* _Texto presentado_:
------
El tratamiento asistido por animales en pacientes que sufrieron un ACV, puede ofrecer una forma práctica y eficaz de mejorar la participación y favorecer su recuperación.

La recuperación tras un accidente cerebrovascular (ACV) plantea importantes retos físicos y emocionales, donde la falta de motivación, la disminución de la energía y el desánimo dificultan el avance del paciente. Frente a estas barreras, la inclusión de animales de terapia entrenados está transformando el marco conceptual de la neurorehabilitación hospitalaria, ofreciendo un enfoque complementario respaldado por investigación científica de la Mayo Clinic.

Los beneficios biomecánicos y funcionales de estas intervenciones son notables. Al interactuar con perros de terapia y sus cuidadores mediante actividades guiadas —como caminar junto al animal, lanzar objetos o realizar tareas de cepillado—, los pacientes incrementan significativamente sus niveles de actividad física. Las métricas clínicas evidencian periodos más prolongados de movilidad y un mayor compromiso motor en comparación con los esquemas de rehabilitación convencionales.
------
* _Información proporcionada_:
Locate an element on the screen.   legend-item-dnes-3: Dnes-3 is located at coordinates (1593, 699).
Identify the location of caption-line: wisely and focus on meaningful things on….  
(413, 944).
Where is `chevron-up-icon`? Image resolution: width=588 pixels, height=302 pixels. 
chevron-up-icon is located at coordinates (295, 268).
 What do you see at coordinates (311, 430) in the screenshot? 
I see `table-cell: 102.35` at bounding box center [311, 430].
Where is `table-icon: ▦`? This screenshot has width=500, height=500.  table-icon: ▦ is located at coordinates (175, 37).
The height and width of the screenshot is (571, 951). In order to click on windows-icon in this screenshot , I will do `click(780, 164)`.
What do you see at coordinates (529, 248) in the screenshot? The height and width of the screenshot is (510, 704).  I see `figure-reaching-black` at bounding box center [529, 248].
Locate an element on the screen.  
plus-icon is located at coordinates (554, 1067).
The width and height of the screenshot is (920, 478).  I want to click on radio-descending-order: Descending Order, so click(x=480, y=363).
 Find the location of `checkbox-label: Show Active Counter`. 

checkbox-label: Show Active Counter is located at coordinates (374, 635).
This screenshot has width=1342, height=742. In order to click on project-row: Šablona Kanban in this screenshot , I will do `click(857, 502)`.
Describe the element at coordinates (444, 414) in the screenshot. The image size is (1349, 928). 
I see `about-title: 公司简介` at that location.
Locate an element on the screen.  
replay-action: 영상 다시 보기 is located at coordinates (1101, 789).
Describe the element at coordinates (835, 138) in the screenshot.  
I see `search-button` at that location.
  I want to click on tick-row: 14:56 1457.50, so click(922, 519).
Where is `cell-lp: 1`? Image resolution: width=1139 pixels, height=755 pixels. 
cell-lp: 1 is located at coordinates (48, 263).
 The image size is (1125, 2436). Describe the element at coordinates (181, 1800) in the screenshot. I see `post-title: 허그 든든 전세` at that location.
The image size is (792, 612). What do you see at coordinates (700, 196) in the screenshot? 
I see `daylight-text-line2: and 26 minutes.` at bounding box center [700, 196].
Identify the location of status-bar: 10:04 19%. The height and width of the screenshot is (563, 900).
------
* _Tareas por realizar_:
1) Indica si cada afirmación coincide con el texto sobre la terapia asistida por animales: (a) la investigación que respalda este enfoque procede de la Mayo Clinic; (b) los pacientes que interactúan con perros de terapia reducen su actividad física; (c) nadar con el animal es una de las actividades guiadas. Responde sí o no y cita literalmente las palabras del texto que lo deciden.
2) Prosigue el texto sobre la terapia asistida por animales a partir de su última oración.
Los registros no guardan relación con el texto sobre la terapia asistida por animales.

* _Resultados del ejercicio_:
1)
(a) Sí: «respaldado por investigación científica de la Mayo Clinic».
(b) No: «los pacientes incrementan significativamente sus niveles de actividad física».
(c) No: «como caminar junto al animal, lanzar objetos o realizar tareas de cepillado».

2)
En el plano psiconeurológico, la presencia animal modifica la dinámica de la sesión terapéutica. La interacción constante reduce la sensación de aislamiento y eleva la disposición del paciente hacia los ejercicios continuos. Los reportes clínicos destacan que las personas tratadas perciben mayor seguridad, enfoque y empoderamiento, variables clave para maximizar la plasticidad neuronal durante la etapa crítica de recuperación.

Este modelo de atención integrada no solo demuestra eficacia en la etapa aguda hospitalaria, sino que sienta las bases para su extrapolación a otras especialidades médicas y poblaciones clínicas. La evidencia respalda el valor de consolidar equipos cualificados de cuidadores y animales de asistencia dentro de los protocolos interdisciplinarios de salud.

En conclusión, la terapia asistida por animales trasciende el soporte afectivo para consolidarse como una herramienta clínica práctica y eficaz. Integrar estas dinámicas en los programas tradicionales de rehabilitación potencia la participación activa del paciente y favorece mejores resultados funcionales a largo plazo.